■ Direction ■
Repeat every line of the records below word for word, leaving out the pictures.

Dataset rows
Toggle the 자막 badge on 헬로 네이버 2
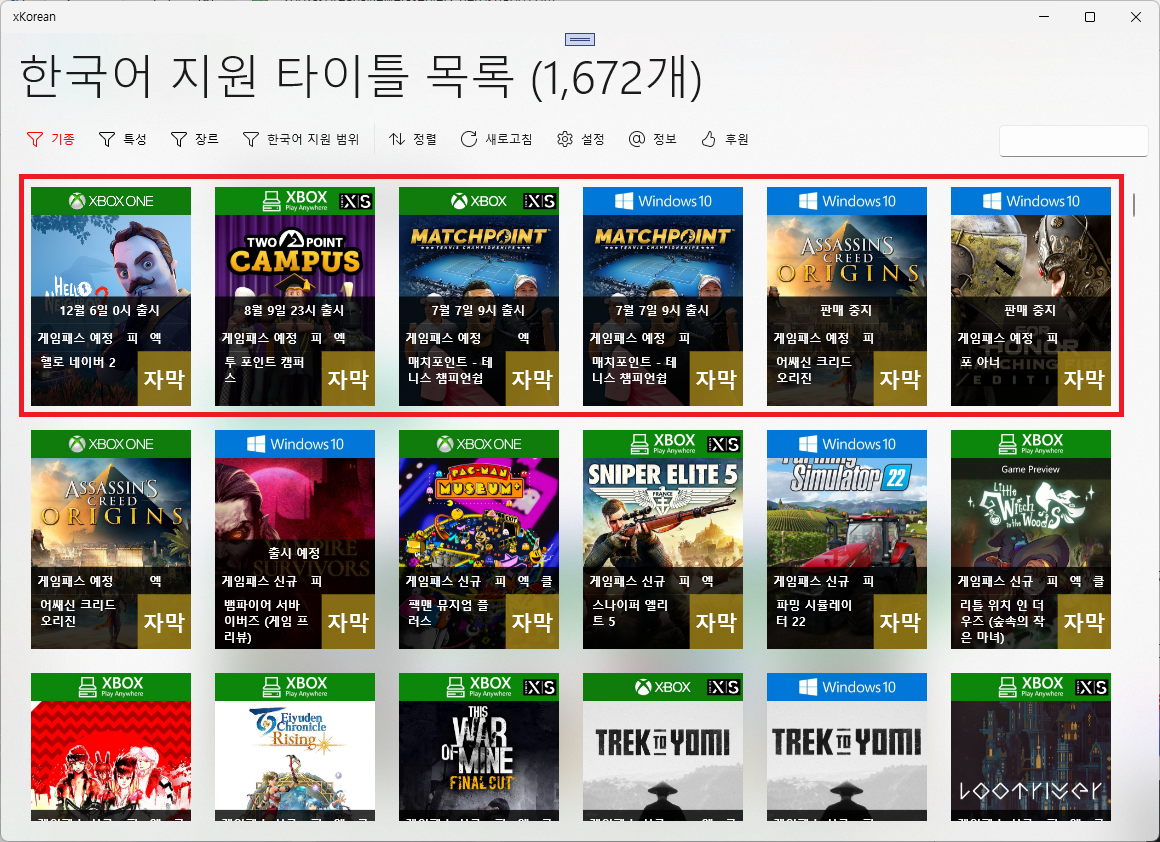Screen dimensions: 1160x842 coord(163,378)
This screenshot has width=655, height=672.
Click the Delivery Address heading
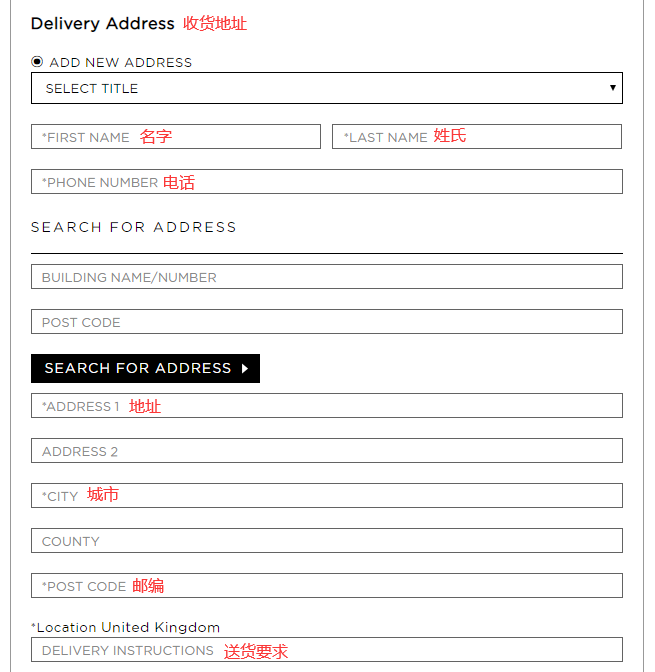pos(103,23)
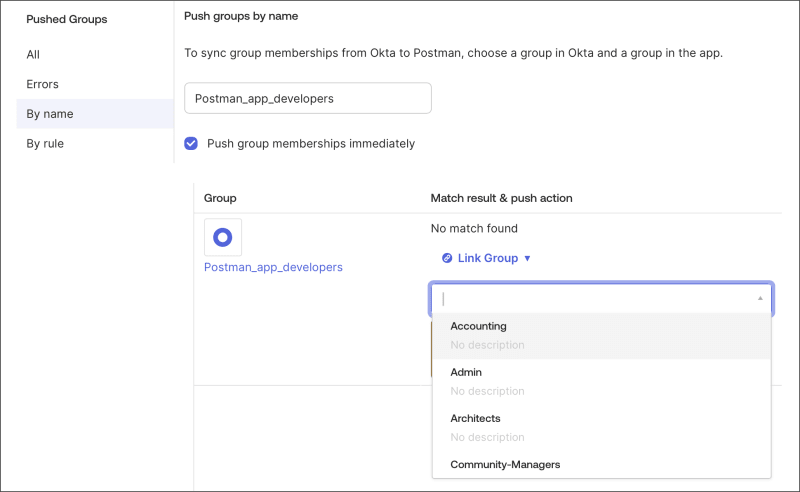The image size is (800, 492).
Task: Click the link icon beside Link Group
Action: point(447,258)
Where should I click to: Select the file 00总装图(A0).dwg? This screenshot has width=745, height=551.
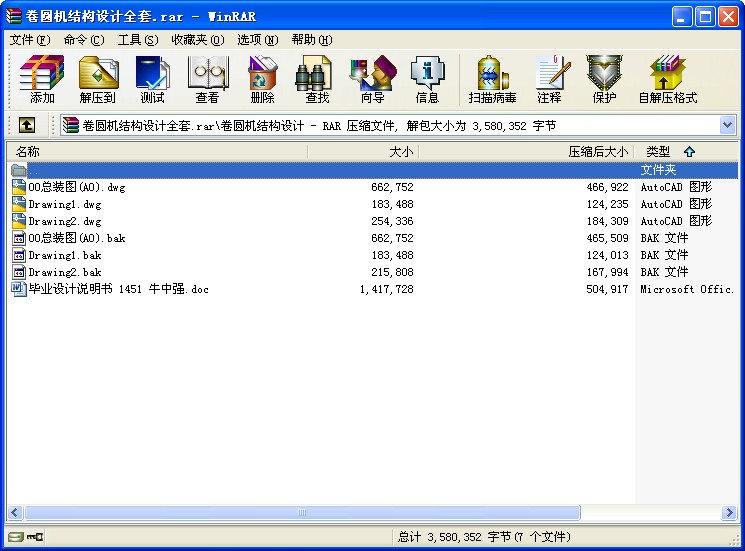(76, 187)
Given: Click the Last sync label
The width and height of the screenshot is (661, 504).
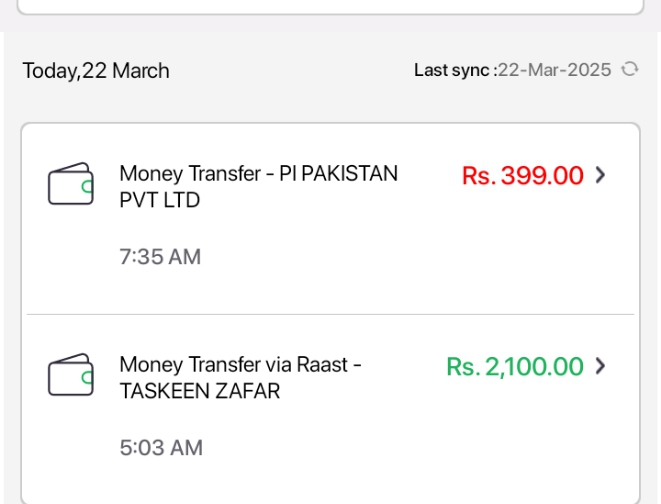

■ Output ■
Toggle the 자막 badge on 헬로 네이버 2
Screen dimensions: 1160x842 coord(163,378)
This screenshot has width=655, height=672.
Click the Delivery Address heading
pos(103,23)
The image size is (800, 492).
Task: Click the link icon beside Link Group
Action: point(447,258)
Where should I click to: Select the file 00总装图(A0).dwg? This screenshot has width=745, height=551.
(76, 187)
Given: Click the Last sync label
The width and height of the screenshot is (661, 504).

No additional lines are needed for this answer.